Lido Finance, once the undisputed leader in Ethereum staking, has seen its market share shrink to 25%—the lowest level since March 2022, according to Tom Wan of Entropy Advisors. Back in February, Lido commanded 32% of all staked ETH; by March, its share had dropped to 29.6%. In just six months, Lido’s dominance has eroded by 5 percentage points, underscoring an accelerating shift in the staking landscape.
Lido's Market Share in ETH Staking has dropped to 25%, which is the lowest point since March 2022. pic.twitter.com/zEGPLZAQHD
— Tom Wan (@tomwanhh) July 24, 2025
The current top three staking players now include centralized exchanges Binance (8.3%) and Coinbase (6.9%). Notably, 19% of staked ETH is managed by unidentified validators—a group that likely spans both individual stakers and large, privacy-minded organizations.

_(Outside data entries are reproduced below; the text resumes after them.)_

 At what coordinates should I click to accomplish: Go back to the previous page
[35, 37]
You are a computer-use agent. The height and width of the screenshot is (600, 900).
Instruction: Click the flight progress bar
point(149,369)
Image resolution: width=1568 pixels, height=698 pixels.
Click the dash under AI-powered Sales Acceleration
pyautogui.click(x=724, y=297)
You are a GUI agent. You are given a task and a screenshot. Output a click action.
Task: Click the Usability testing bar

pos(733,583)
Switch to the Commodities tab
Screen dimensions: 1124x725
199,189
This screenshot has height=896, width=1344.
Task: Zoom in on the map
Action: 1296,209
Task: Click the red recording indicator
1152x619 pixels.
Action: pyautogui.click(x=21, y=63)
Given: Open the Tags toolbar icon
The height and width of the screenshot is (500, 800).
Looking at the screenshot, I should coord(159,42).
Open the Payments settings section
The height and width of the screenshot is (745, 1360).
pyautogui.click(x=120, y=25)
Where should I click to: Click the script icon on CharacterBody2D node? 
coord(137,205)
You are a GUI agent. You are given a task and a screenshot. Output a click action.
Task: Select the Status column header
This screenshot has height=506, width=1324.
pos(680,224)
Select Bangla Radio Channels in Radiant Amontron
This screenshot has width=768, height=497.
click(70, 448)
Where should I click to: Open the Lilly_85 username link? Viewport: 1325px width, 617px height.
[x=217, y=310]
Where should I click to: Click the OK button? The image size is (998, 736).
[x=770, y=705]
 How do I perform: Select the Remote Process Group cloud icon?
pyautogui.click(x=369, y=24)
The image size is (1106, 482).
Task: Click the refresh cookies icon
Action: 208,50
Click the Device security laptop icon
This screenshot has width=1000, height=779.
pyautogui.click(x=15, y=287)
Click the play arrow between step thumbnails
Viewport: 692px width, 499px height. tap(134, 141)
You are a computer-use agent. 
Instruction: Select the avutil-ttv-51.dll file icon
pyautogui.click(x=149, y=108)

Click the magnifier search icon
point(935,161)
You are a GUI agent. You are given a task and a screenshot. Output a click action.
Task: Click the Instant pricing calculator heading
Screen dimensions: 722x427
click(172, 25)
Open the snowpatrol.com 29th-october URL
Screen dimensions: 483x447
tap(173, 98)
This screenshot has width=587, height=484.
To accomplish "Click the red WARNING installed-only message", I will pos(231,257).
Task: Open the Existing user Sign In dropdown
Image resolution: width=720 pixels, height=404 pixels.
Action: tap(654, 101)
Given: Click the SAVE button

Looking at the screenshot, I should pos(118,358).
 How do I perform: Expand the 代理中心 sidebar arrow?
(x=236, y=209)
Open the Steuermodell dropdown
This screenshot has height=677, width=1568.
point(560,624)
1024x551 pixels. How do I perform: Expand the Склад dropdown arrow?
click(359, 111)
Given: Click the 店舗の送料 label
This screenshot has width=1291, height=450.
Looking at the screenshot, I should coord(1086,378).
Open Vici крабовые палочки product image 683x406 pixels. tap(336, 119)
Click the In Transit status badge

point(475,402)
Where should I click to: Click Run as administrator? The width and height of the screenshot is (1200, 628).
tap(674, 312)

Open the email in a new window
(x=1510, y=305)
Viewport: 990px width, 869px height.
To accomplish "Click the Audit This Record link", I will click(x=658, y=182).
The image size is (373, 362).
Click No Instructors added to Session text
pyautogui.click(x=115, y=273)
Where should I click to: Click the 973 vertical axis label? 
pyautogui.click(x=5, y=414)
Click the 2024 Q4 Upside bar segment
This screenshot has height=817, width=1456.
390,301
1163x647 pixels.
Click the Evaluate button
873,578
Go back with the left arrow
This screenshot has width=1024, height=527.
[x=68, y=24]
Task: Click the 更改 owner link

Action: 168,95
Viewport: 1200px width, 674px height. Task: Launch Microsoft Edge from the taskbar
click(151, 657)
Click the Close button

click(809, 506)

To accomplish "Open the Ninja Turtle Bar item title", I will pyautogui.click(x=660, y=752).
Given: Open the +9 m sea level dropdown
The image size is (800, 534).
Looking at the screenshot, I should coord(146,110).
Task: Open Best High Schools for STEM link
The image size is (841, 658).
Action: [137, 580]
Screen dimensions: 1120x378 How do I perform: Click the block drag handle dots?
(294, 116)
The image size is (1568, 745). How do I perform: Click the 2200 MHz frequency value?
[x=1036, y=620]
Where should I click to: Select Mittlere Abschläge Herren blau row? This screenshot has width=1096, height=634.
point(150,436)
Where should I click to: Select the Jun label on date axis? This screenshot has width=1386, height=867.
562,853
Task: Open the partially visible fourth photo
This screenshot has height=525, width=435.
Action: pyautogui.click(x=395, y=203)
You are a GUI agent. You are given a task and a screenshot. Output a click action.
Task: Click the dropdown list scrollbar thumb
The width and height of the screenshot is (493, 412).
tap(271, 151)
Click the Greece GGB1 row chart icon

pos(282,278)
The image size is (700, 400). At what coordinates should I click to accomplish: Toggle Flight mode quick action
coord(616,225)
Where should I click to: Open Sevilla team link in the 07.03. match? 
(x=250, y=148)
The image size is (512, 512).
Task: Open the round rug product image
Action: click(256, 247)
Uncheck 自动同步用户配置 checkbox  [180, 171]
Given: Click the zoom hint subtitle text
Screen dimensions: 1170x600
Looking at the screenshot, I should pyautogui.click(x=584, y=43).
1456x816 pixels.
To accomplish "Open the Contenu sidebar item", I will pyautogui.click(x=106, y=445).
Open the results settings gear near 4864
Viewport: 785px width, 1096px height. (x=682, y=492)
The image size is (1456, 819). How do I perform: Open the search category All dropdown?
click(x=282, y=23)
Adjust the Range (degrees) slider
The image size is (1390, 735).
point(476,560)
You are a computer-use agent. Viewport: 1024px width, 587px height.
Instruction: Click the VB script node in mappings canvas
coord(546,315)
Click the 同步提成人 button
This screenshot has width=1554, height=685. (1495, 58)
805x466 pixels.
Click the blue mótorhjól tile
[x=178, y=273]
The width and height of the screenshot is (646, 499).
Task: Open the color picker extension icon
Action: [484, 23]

Validator Exodus and Shifting DeFi Incentives
On July 16, total Ethereum staking deposits hit a record high near 36.5 million ETH, before dipping back to 36.1 million ETH. Lido led all platforms in net outflows over the past month. The validator exit queue ballooned in just one week from 1,920 to over 475,000, pushing average exit times to nine days. Galaxy Digital Research attributes part of this surge to higher technical requirements introduced by the Pectra upgrade, but the main catalyst was cascading leverage unwinds in LST assets.

Glassnode analysts noted this volatility was triggered by a sharp drop in ETH supply on Aave after a major withdrawal by a wallet linked to HTX. As a result, Aave’s WETH lending rates spiked from 2% to 18% in a week, making popular leveraged staking strategies unprofitable. Under the “looping” model, users borrow ETH against LST or LRT collateral and redeploy it for higher staking returns. As borrowing costs soared, many investors exited positions, causing Lido’s stETH to lose its peg to ETH.
Rising WETH borrow rates on Aave made the stETH leverage loop unprofitable, triggering unwinds that imbalanced the ETH/stETH pool and depegged stETH, contributing to ETH sell pressure. Additionally, a growing validator exit queue adds friction to arbitrage, slowing peg recovery. pic.twitter.com/TaZddEkBwe
— glassnode (@glassnode) July 24, 2025
Market Stabilization in Sight?
Aavechan co-founder Marc Zeller confirmed that large withdrawals drove the utilization spike on Aave, but said lending rates have since mostly normalized as the market absorbs these shifts. Despite the turbulence, Aave made headlines in July as the first DeFi lending protocol to reach $50 billion in cumulative net deposits.